Makale

Kimin Nesi: Guybrush Threepwood (Makale)

UYARI: Bu yazı Monkey Island serisiyle ilgili spoiler içermektedir!

İki haftalık ufak bir ara veren “Kimin Nesi” serisi geri dönecekse bu alelade bir karakterle olamazdı. Biz de bu yüzden spot ışığını macera oyunlarının şahı Guybrush Ulysses Marley-Threepwood‘a ayırdık. Nasıl ayırmayalım ki? Monkey Island öyle bir oyun ki, o gişe rekorları kıran, Disney’in göz nuru Karayip Korsanları filmi projesi bile aslında iptal edilen Monkey Island filminden artan fikirlerle doğmuş. Kısacası Jack Sparrow’un daha az feminen, daha da şapşal ve buna rağmen kendini sevdiren, sempatik bir hali demek mümkün Guybrush için. Ama ben en iyisi her şeyi başlatan cümleye, taaa en başa, The Secret of Monkey Island’a döneyim öncelikle…

“Merhaba, benim adım Guybrush Threepwood. Korsan olmak istiyorum!”

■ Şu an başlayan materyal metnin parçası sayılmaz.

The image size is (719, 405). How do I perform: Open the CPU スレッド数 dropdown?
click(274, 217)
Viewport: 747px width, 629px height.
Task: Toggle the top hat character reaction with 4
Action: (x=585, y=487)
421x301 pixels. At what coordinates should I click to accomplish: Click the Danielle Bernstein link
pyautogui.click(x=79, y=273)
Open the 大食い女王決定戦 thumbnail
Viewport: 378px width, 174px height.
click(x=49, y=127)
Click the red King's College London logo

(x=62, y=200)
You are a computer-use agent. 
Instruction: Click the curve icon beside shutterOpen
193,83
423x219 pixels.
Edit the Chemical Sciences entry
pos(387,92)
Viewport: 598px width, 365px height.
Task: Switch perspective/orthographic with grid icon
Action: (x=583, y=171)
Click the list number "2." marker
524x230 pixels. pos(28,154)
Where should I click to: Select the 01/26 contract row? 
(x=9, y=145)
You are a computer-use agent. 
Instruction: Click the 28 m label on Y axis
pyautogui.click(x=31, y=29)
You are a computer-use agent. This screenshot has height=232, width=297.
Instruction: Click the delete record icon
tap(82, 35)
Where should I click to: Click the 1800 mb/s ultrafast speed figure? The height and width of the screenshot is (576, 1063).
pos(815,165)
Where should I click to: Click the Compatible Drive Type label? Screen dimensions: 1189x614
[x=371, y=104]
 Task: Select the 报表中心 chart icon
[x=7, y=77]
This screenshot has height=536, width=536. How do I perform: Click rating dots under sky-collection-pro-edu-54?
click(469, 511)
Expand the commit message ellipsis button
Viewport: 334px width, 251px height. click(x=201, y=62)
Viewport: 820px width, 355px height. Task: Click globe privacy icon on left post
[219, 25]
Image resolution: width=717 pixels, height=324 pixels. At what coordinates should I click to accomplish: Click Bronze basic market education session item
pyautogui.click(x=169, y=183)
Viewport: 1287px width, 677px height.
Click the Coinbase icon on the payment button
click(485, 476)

İşte her şeyi başlatan cümle buydu. Mêlée Adası’ndaki Scumm Bar’da üç Korsan lideriyle konuşup bu basit isteğini dile getiren Guybrush, Karayiplerin görüp göreceği en komik, en eğlenceli ve en şapşal korsan olmaya böyle adım atıyordu. Korsan liderlerinin kendisine verdiği üç önemli görevi yerine getireceğim derken de başına gelmeyen kalmıyordu zaten. Testler azılı bir korsan adayı için çok da zor değil: Kılıç kullanmadaki becerisini kanıtlayan, hırsızlık yapabilmeyi beceren ve son olarak da gömülü bir hazine bulan herkes bir korsan ilan edilebiliyor. Ancak söz konusu Guybrush olunca soymaya gittiği evde adanın valisi Elaine Marley’e görür görmez aşık olan bir Guybrush portresiyle karşılaşıyoruz. Üstüne bir de Elaine’e göz koyan hayalet korsan LeChuck’ın olaya dahil olup Elaine’i kaçırması eklenince… Eh, işte karşınızda The Secret of Monkey Island! Hayatının aşkı (gerçi çok uzun bir tanışıklıkları olmuş da değil ya) Elaine’i hayalet korsanın elinden kurtarmak için çeşitli badireler atlatan ve efsanevi Monkey Island’a gidip geri gelen Guybrush nihayetinde tüm sakarlığına rağmen başarıya ulaşıyordu: Tabii büyük ölçüde gizemli Voodoo Lady’nin yönlendirmeleri sayesinde. Ve sonuç olarak nasıl olduysa bir şekilde kökbirası şişesini LeChuck’ın üzerine boca etmek suretiyle Elaine ile mutlu sona ulaşıyordu…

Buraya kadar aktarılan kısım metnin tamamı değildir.